**To do:** Rewrite the listing as a numbered list with blank lines removed, starting at the first line and ending at the line that contains "Action: click(510, 226)". Leave the pictures out of your list.
** Start of Given records **
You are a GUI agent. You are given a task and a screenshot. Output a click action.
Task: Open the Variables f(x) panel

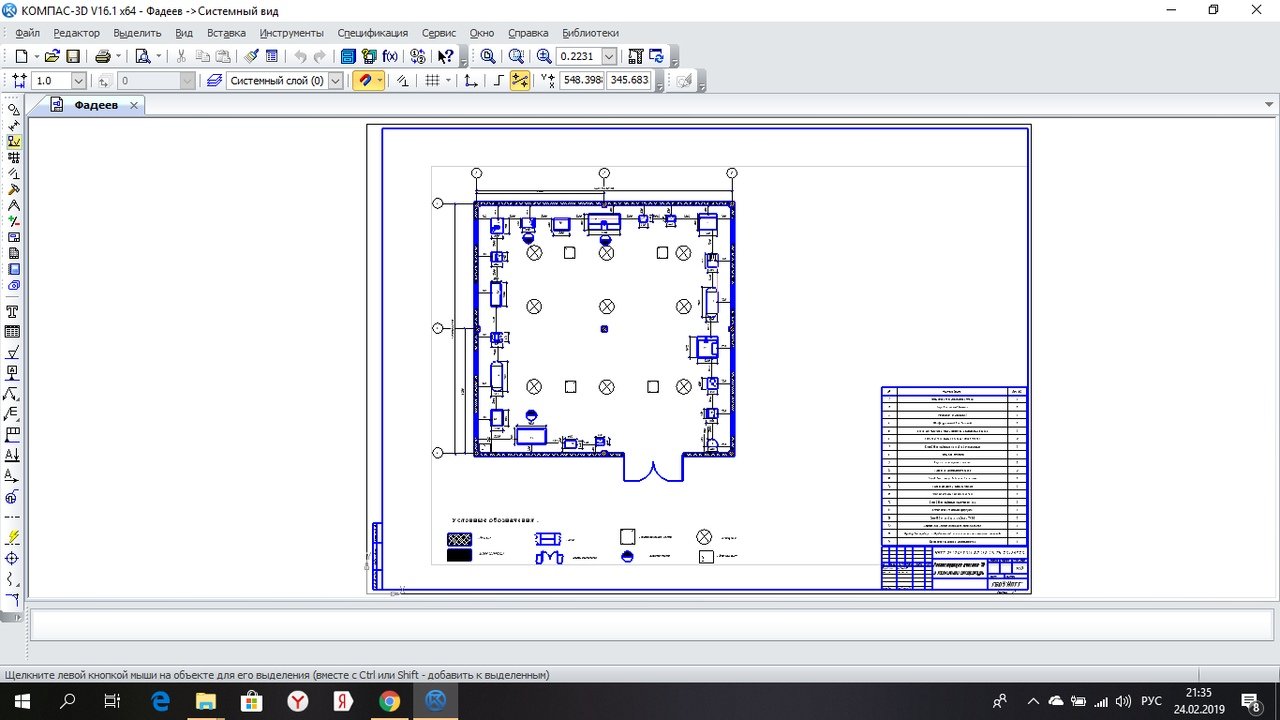[x=391, y=57]
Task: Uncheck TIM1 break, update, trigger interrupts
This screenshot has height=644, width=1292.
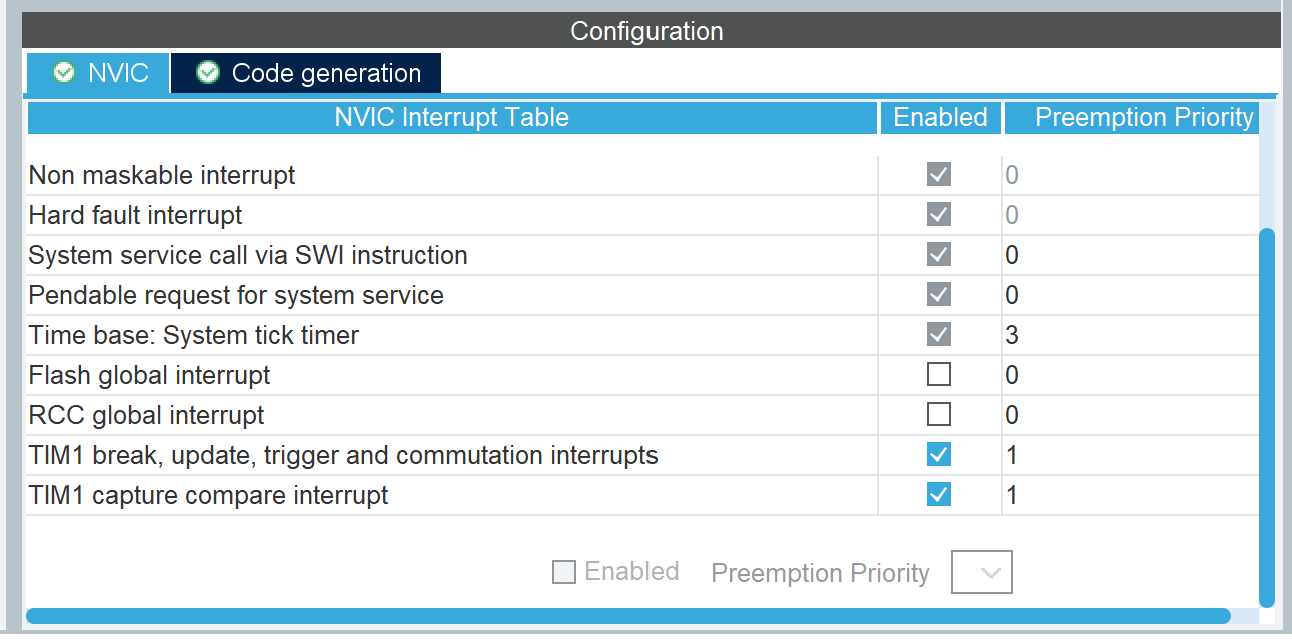Action: tap(939, 455)
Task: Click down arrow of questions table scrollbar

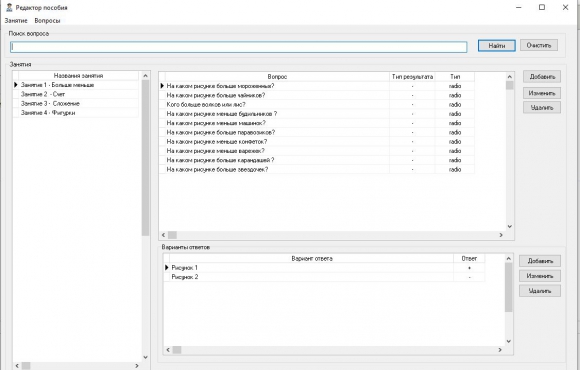Action: click(510, 226)
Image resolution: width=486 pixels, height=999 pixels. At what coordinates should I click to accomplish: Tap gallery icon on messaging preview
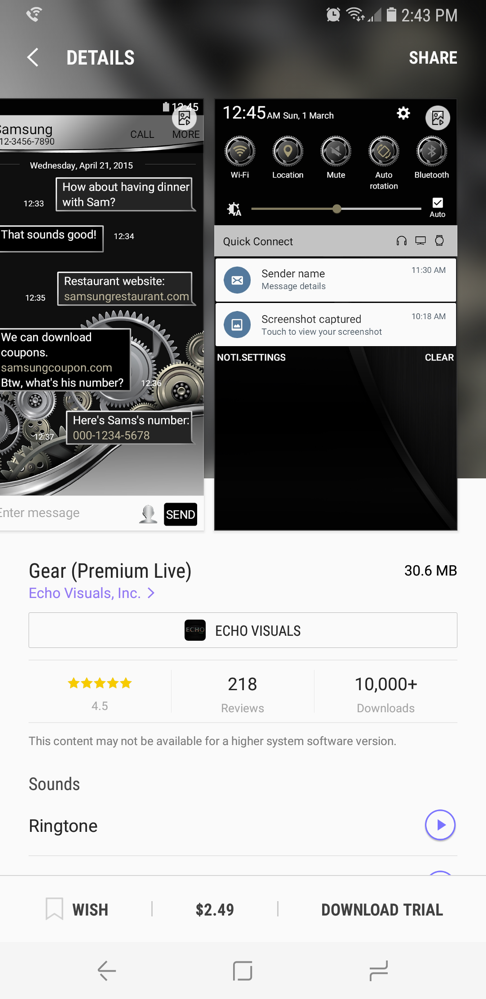[184, 117]
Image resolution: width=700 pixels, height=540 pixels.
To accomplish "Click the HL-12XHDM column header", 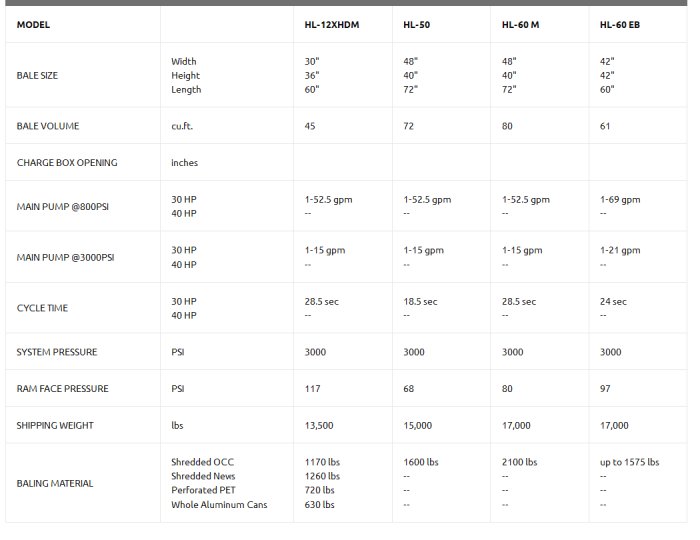I will coord(332,24).
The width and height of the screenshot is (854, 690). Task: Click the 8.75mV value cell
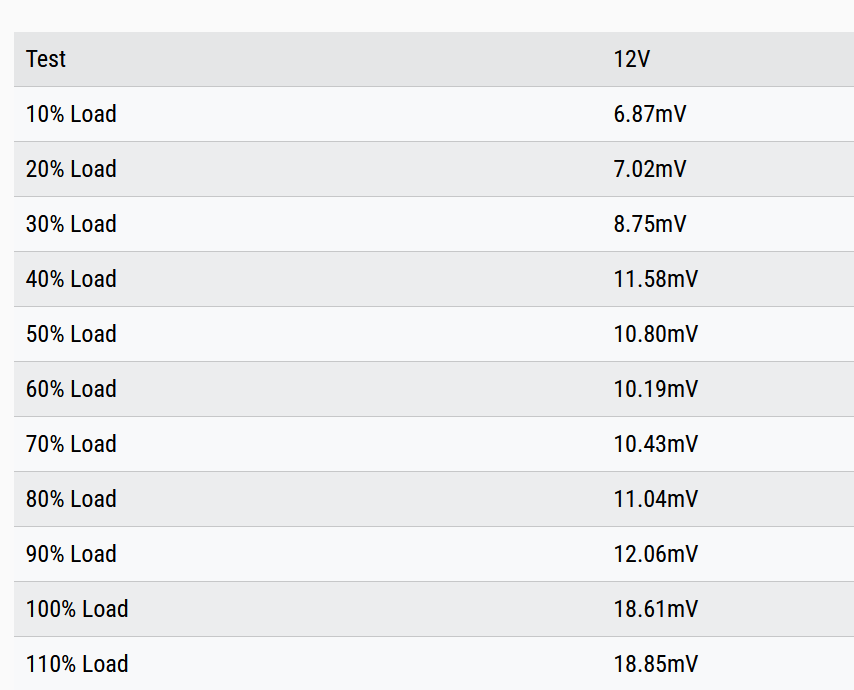(650, 224)
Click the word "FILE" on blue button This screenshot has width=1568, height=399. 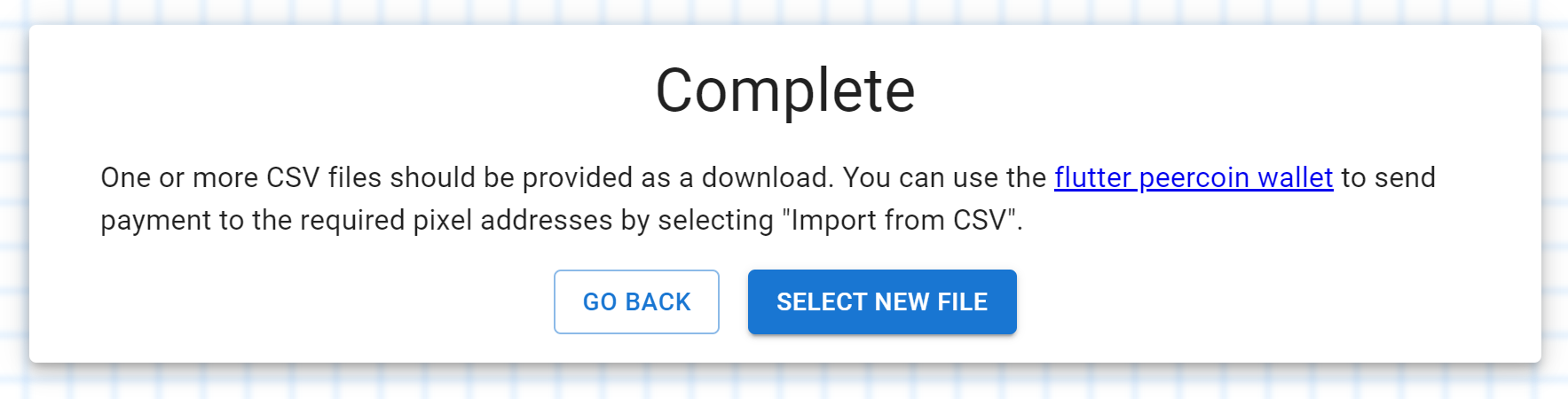(x=963, y=302)
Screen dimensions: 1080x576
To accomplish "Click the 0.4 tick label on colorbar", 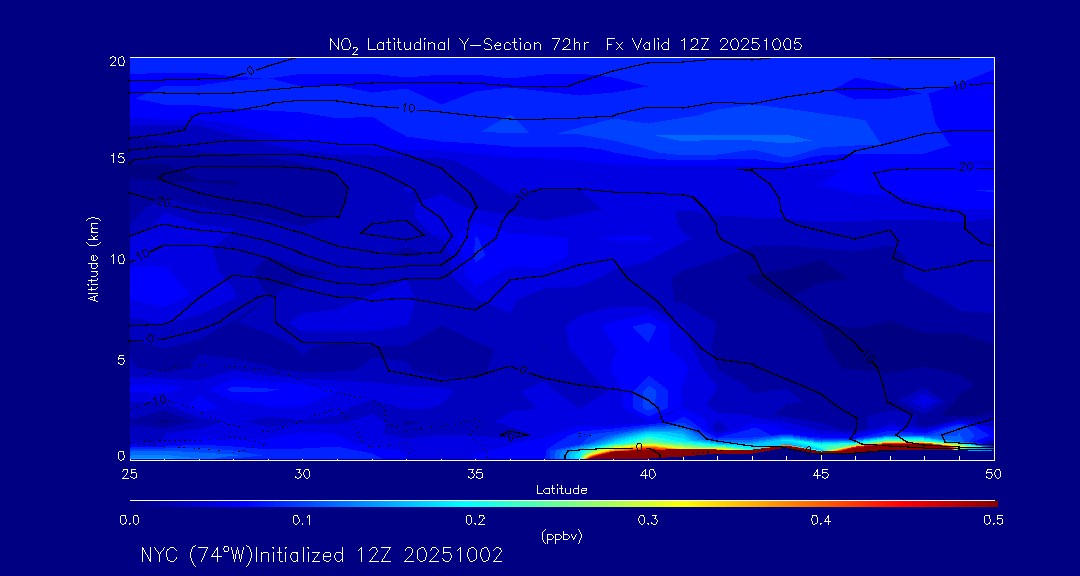I will pos(821,520).
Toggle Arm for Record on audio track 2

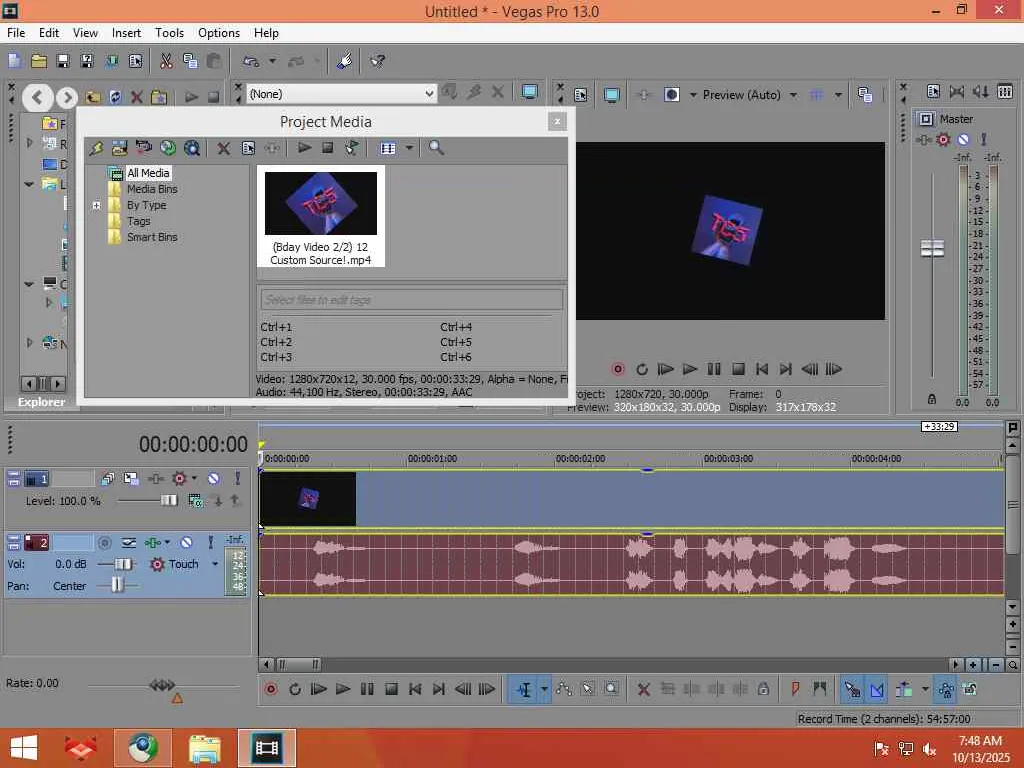104,542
** End of Given records **
**Answer to the task:**
1. You are a GUI agent. You are given a task and a screenshot. Output a click action.
2. Task: Open the Variables f(x) panel
3. [x=391, y=57]
4. Task: Uncheck TIM1 break, update, trigger interrupts
5. This screenshot has height=644, width=1292.
6. Action: tap(939, 455)
7. Task: Click down arrow of questions table scrollbar
8. Action: click(510, 226)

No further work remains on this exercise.